Shorten has never been short on ego or self-belief. At school or university, as a young state political adviser or budding lawyer with Maurice Blackburn Cashman, or as Victorian state and then national secretary of the Australian Workers Union, cabinet minister or party leader, his self-assuredness has hardly been concealed.
Shorten, like most politicians, craves love. But he has come to terms with the fact he is not a messiah. There is no groundswell of enthusiasm for Shorten, personally, as there was for Gough Whitlam in 1972, Bob Hawke in 1983 or Kevin Rudd, albeit briefly, in 2007.
His leadership strengths are mostly hidden from public. Shorten has always been an energetic networker, alliance builder and deal-maker. He is a supreme pragmatist. His great skill is in close relations. In an interview with The Australian in March, he embraced the suggestion that he is a transactional leader.
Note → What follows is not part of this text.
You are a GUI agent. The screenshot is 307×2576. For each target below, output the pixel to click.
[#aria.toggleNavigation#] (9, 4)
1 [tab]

He says this approach to leadership will pay a dividend on election day.
Shorten united the warring tribes of the AWU. He negotiated the National Disability Insurance Scheme. He brought Labor together after a shattering defeat six years ago, kept its trust and refreshed the party’s policy agenda. His tools, as always, are negotiation, collaboration and what he calls finding “mutual value” and then creating “additional value” by working together.
He says his approach to leadership suits the times. “I believe I’m the best person at this election to become prime minister. I believe that because of my united team. I believe that because of our policies. I believe that because of the skills and passions that I bring to the job.”
Shorten is looking forward to his last early morning run as Opposition Leader on Saturday. It will be the end of a long road whatever the outcome of the election. His race will be run. If Labor loses, history’s judgment will be brutal. If Labor wins, he’ll be vindicated. What will he be thinking about?
“I feel incredibly lucky, privileged and honoured that Betty Shorten’s grandson gets the chance to run. I don’t want to let people down. That’s what will be going through my head.
“I want to do everything I can to fulfil the trust, faith and hope that millions of Australians have and want from a Labor victory.”